Drop Copy at Spot Trading LLC – a year later
Last year, I discussed what Drop Copy is, some of the challenges we had building it, why and how we use it at Spot Trading, and some of the unresolved issues and challenges we experienced. In the following post below, I will explain how we overcame some of those issues, the new features we added, and our future plans on how to continue to improve our Drop Copy system.
Real time initiative
In the past, Drop Copy Service committed the Drop Copies to the database. Trade Diff Engine would go to the database and retrieve all the drop copy trades at timed intervals, and do the same with our internal trades, which were also retrieved from a database at timed intervals. These two sources were then compared, and any outlying trades were considered “diffs.” That worked fine initially, but then we saw that we were experiencing slowness whenever our number of fills was high – usually at market open and close.

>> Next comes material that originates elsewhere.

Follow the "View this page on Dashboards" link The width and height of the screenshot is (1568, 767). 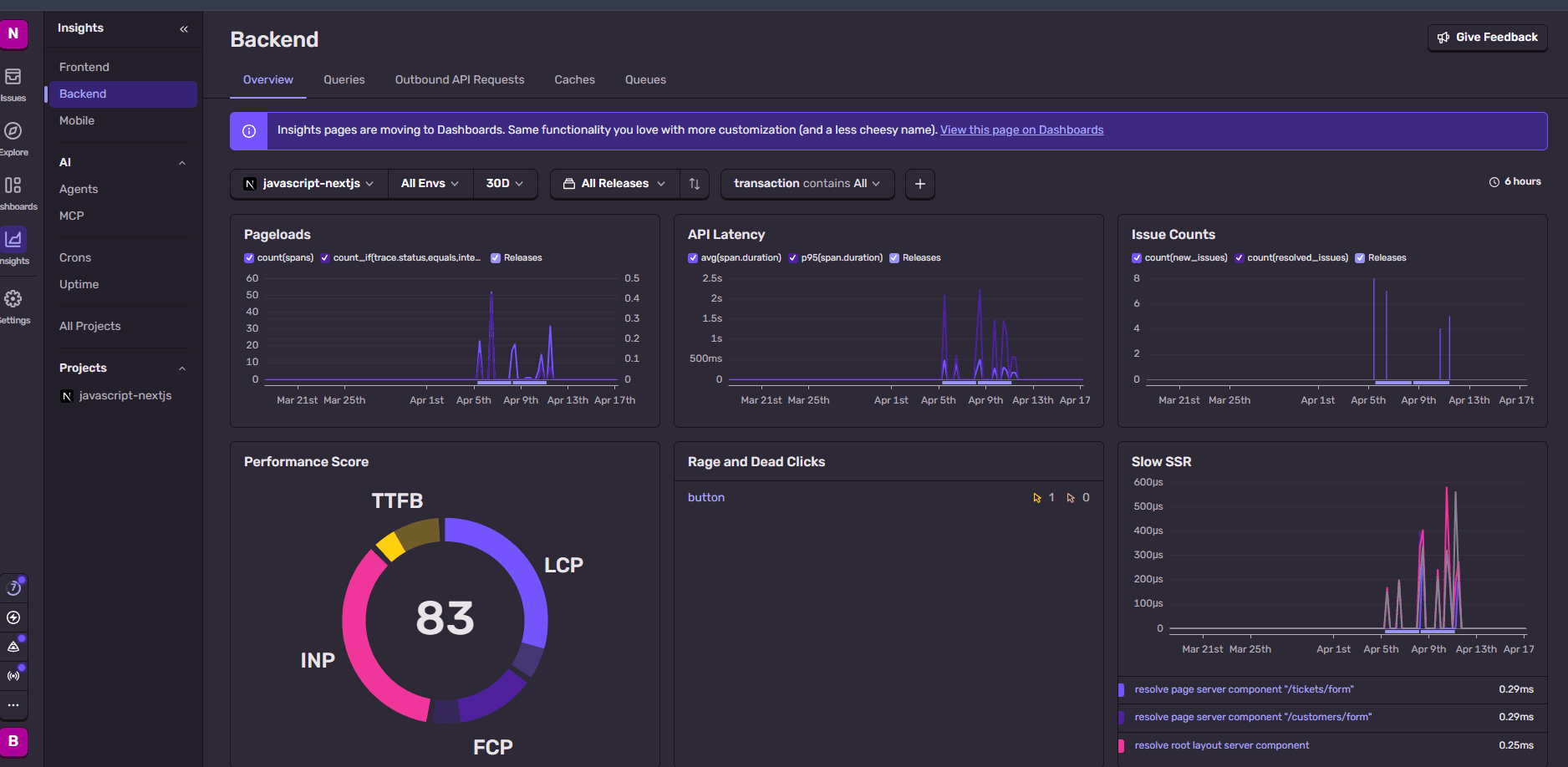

The reason for this was that, during the course of the trading day, the database tables got very large; therefore, matching consumed a lot of time, and Trade Diff Engine didn’t refresh as fast as it should have. While I thought this had been fixed last September, the Trade Diff Engine matching logic was still based off the database tables even though we were publishing the messages from both Drop Copy and Position Services.
Now, we publish Drop Copy updates as soon as we receive them to the Trade Diff Engine and match them up in real-time with the executions that are being published real-time from our Position Service, removing any communications with the database. This is a huge improvement over the previous logic; everything is way more responsive, even just before the market close (when things are usually busy). This design change reduced our latency from minutes down to seconds, making our system as real-time as possible.
Exchanges use a different protocol from FIX
For exchanges that use FIX Protocol to communicate information about our trades, we use a third party tool called OnixS. This provides out-of-the box functionality which: manages the logins to the exchanges, establishes heart beating with the exchange, uses exchange message parsing logic, recovers gracefully if we need to reconnect intraday to an exchange for any reason, and provides all the trade related data from the exchanges in a format that we can use.
However, not all exchanges send their Drop Copy information using FIX. BOX and PHLX, for example, use a proprietary binary protocol, and since OnixS does not support Binary at this time, we had to develop from scratch all the functionality mentioned above that OnixS provides. Unlike FIX, which uses many standardized fields across the industry, Binary does not have such standardization. Thus we developed generic session handlers that are customizable by exchange; for example, the parsers for BOX and PHLX are different because they use different fields, so we had to customize our development to handle these differences. A benefit of these efforts is if we ever had to connect to another exchange with binary drop copy, it should be relatively easy because all we would need to do would be to parse all the different fields and then put it in a format that Drop Copy understands. Then Drop Copy would commit it to the database and publish it out to the Trade Diff Engine.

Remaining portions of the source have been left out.